[osis-core] Linguistic Annotation Module Design Document - flat data model.

Todd Tillinghast osis-core@bibletechnologieswg.org
Mon, 3 Nov 2003 11:42:26 -0700


Kirk and Steve,

It occurs to me that the flat structure of a number of attributes on
<morpheme> is likely to be limiting and under representative of richness
of the needed data model.  Did you consider a model where the data was
modeled using children elements?
Like:
<w>
   <morpheme>text_value<gender type="neuter"/><stem
type="qual"></morpheme>
</w>
OR
<w>
   <morpheme><value>text_value</value><gender type="neuter"/><stem
type="qual"></morpheme>
</w>

The opportunity this provides is that you can do the following:
(this is a _fake_ example, but I am sure you can demonstrate a more
realistic case.)
<w>
   <morpheme>
      <value>text_value</value>
      <gender type="neuter">
         <attachment type="abc" mechanism="direct"/>  
         <application type="passive" class="inanimate"/> 
      </gender>
      <stem type="qual">
   </morpheme>
</w>

The point being that there may be variable and rich data structures that
can not be modeled with simple attributes on a single element.
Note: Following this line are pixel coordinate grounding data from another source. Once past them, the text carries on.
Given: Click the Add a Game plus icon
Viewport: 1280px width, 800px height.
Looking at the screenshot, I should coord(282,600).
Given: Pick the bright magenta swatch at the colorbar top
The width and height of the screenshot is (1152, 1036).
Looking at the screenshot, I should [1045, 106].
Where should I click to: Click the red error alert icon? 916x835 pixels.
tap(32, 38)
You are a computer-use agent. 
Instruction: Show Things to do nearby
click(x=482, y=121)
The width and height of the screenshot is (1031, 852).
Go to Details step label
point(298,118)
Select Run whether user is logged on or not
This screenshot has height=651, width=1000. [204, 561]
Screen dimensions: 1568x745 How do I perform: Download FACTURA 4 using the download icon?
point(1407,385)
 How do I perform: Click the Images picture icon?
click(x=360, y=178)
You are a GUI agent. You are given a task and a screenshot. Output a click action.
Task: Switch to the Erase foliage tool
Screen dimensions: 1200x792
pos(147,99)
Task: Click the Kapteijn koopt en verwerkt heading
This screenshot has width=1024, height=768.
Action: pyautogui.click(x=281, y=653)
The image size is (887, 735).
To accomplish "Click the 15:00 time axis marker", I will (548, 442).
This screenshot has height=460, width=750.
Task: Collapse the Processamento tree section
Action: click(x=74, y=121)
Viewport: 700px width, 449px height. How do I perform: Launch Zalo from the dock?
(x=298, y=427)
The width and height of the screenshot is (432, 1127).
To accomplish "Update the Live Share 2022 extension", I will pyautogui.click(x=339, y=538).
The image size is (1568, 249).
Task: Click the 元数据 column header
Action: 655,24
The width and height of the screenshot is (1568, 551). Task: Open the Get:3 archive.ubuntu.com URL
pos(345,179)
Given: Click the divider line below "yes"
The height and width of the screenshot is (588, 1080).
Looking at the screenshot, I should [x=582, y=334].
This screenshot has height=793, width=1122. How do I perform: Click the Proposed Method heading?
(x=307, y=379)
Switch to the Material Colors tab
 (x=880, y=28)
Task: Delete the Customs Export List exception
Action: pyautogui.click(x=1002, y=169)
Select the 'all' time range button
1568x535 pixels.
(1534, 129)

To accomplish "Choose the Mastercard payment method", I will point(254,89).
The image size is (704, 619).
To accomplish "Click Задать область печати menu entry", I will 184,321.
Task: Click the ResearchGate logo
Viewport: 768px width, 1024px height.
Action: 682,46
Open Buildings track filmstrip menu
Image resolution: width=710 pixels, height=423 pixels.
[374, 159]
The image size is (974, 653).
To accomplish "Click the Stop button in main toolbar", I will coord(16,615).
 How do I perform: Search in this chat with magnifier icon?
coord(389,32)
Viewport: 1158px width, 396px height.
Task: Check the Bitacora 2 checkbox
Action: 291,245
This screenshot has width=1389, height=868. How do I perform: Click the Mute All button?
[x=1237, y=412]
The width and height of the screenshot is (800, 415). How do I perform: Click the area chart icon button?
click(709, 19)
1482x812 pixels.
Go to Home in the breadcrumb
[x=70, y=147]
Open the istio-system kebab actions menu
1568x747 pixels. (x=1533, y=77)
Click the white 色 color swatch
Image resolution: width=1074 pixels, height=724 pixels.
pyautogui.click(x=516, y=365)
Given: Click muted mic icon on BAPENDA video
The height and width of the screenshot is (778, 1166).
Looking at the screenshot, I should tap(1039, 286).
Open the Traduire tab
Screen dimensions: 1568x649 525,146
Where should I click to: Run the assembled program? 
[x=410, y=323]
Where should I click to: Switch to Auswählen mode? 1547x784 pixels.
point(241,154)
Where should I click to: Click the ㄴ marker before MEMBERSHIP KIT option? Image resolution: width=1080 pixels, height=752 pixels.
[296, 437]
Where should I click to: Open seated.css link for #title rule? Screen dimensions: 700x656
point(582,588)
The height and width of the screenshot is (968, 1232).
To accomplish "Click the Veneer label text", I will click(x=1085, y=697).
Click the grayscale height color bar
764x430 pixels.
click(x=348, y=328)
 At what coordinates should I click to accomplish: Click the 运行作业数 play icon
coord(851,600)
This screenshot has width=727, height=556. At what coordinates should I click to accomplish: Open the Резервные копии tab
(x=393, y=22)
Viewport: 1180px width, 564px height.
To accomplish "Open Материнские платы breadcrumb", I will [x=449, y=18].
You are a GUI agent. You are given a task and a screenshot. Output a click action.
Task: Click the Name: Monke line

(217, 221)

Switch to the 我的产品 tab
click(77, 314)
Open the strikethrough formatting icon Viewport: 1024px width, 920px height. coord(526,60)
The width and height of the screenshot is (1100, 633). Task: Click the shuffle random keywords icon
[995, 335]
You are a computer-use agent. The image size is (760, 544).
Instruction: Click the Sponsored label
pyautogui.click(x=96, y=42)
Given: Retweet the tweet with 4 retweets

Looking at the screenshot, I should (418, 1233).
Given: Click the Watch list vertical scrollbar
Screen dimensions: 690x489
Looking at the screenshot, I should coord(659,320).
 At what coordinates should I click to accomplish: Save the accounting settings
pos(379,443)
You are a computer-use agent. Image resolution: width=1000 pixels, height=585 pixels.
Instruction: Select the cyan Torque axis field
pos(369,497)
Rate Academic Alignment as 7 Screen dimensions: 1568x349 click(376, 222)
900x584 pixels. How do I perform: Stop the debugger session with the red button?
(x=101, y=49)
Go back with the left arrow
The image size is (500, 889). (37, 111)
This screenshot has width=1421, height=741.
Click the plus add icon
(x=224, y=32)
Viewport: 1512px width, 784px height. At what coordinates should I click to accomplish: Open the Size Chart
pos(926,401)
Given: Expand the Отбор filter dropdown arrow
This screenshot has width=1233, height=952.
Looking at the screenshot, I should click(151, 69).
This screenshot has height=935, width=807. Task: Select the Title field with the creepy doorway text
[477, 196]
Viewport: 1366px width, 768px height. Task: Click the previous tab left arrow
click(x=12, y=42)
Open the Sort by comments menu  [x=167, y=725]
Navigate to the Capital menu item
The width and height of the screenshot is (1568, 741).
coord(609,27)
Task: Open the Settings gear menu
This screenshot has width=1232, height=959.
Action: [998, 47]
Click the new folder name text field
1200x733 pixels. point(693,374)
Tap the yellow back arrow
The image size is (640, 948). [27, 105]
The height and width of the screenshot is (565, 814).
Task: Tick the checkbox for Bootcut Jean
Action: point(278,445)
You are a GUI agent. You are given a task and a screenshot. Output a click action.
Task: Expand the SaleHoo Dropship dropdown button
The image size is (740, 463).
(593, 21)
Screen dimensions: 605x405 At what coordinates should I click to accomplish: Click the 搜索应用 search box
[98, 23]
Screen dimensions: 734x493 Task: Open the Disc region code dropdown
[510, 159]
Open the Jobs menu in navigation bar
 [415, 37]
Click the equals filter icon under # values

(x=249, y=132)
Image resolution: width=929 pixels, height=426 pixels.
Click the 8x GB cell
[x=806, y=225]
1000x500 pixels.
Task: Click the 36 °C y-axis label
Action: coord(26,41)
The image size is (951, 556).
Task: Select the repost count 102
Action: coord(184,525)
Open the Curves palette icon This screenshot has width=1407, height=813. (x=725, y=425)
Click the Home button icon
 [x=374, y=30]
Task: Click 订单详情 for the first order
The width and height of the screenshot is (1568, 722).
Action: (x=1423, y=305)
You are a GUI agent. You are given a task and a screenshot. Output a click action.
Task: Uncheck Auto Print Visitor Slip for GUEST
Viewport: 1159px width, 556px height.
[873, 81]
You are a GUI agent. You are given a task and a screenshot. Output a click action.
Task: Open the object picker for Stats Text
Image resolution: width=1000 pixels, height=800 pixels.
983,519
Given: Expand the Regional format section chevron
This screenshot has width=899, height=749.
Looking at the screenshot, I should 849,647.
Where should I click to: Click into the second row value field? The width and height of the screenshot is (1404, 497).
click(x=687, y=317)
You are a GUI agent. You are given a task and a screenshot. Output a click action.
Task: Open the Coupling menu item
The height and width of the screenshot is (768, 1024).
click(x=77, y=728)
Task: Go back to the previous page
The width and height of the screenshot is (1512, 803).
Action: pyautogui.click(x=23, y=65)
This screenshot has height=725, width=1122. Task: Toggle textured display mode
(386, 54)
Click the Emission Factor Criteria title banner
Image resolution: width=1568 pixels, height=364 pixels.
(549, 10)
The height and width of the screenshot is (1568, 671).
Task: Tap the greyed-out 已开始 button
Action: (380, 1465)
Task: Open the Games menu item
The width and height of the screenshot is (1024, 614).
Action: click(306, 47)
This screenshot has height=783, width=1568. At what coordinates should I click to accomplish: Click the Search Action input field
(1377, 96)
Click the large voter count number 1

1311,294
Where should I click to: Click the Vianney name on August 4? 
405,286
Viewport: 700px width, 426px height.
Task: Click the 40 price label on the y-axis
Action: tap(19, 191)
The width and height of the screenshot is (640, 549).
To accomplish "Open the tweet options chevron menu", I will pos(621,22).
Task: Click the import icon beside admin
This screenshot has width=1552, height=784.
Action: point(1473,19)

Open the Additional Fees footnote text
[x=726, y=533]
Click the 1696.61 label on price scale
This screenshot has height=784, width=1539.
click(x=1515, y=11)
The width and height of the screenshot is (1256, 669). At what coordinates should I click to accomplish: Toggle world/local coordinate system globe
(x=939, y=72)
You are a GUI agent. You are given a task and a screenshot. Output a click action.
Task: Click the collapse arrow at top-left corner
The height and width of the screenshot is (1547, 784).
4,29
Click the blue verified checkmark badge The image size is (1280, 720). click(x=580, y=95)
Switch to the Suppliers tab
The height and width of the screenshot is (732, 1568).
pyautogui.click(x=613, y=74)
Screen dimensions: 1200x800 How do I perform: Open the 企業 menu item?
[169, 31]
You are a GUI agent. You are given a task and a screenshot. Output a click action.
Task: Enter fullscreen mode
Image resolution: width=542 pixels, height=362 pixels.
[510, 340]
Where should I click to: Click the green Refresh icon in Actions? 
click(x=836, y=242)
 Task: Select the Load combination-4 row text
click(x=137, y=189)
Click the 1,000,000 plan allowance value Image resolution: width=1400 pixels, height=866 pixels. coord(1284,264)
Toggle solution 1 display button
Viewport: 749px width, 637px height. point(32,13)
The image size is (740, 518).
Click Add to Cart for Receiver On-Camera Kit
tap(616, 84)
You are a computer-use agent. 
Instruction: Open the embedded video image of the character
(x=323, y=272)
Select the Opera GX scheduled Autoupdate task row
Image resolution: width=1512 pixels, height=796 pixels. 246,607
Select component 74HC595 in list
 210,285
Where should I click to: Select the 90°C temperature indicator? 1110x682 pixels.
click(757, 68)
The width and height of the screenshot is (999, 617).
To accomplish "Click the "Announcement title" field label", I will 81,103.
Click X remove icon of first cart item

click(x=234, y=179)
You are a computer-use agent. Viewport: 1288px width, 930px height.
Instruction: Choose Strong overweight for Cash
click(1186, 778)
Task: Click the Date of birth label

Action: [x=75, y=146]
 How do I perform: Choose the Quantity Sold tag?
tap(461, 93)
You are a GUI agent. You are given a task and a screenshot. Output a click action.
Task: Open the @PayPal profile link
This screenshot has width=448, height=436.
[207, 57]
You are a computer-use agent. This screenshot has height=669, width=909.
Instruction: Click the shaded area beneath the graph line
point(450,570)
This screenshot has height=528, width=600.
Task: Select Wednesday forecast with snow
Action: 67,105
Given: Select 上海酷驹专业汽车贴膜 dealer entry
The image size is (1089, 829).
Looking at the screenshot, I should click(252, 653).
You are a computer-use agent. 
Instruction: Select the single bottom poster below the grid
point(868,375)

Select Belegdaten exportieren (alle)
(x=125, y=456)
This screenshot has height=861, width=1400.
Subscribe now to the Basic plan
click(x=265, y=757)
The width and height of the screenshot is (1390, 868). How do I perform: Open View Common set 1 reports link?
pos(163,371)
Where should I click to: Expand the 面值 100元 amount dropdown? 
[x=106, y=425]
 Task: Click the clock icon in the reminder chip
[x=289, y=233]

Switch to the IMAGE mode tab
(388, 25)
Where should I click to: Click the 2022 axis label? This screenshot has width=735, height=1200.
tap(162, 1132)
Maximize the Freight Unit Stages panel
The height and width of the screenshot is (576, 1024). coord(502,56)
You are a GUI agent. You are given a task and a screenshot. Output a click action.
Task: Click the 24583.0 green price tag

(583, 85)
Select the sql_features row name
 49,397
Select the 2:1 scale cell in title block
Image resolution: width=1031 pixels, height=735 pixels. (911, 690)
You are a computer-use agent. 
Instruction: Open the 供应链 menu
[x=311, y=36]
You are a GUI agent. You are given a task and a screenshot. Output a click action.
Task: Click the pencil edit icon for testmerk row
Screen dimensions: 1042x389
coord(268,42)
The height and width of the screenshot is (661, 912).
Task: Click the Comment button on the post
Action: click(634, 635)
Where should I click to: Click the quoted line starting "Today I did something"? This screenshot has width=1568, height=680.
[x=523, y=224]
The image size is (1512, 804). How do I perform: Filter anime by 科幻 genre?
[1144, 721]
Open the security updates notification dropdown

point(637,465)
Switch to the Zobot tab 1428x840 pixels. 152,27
(Note: all of the elements would have not PCDATA other than the actual
text and would not be mixed="false".)


In the issue stated below regarding nouns, pronouns, and person you
could express:

<w>
   <morpheme>
     <value>text_value</value>
      <noun>
         <person type="first"/>
      </noun>
   </morpheme>
</w>
And have <pronoun> have a different data model.


Please forgive the artificial nature of the examples and fill in real
case values based on your more extensive understanding of the subject
matter.

Todd